Auch die aktuelle Schau hat ihren Schwerpunkt in einer Serie von Frottagen mit dem eben beschriebenen Hintergrund: Jüdische Schriftzeichen scheinen in geometrischen Motiven durch, vor allem Kreisformen, oft auf Sockeln wie ein Denkmal präsentiert. Ähnliche Strukturen zeigen Arbeiten einer "Planeten" betitelten Serie. Schülerinnen der Kunst AG der Jahrgangsstufe 11 von den Lehrerinnen Maria Sieberg und Rufina Kreibich erkannten in den Kreisen "ein Symbol für Erde, Unendlichkeit, Vollkommenheit, für einen Schutzkreis innerhalb der Familie, für Frieden".

In einigen Bildern seien die Schriftzeichen aufgebrochen, nur als Fragment erkennbar. "Sie erinner vielleicht daran, dass Kriege, Verfolgungen, Zerstörung die Gebote Mose massiv verletzen." Bilder, die die Schülerinnen ganz im Sinne des anwesenden Sammlers und seiner Frau Sieglinde als "Mahnmal" interpretierten.

Diesen Arbeiten aus den 60er Jahren sind neuere hinzugefügt. Auch hier bleibt die Schrift, etwa in Form eines Federkiels, Thema.

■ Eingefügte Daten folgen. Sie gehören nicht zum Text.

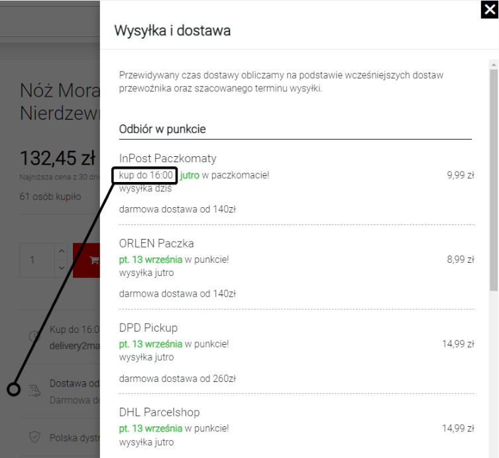Click the delivery truck icon beside Dostawa
The image size is (499, 458).
pos(34,391)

Zudem zeigt die Schau mit einigen kleinformatigen Textilcollagen noch eine andere Seite des Künstlers, der selbst zu Nadel, Faden, Leinen und Papier greift und an der Nähmaschine seine Arbeiten zusammenfügt.

Das Sammler-Ehepaar Geiser freute sich über "die Gedanken des Friedens und der globalen Einheit" , die die Schülerinnen mit den Hampl-Arbeiten verbunden hatten. Hermann-Josef Geiser lud interessierte Jugendliche sogar zu sich nach Hause ein, um weitere Arbeiten des Künstlers kennenzulernen.

Hampl, den Geiser persönlich kennt, gehörte zu den Akteuren des sogenannten Prager Frühlings 1968 unter der Künstlerschaft. Er musste nach dem Einmarsch der Truppen des Warschauer Pakts sein Heimatland verlassen, in dem er jedoch schon seit langem wieder lebt. Hampl lebt und arbeitet in Prag.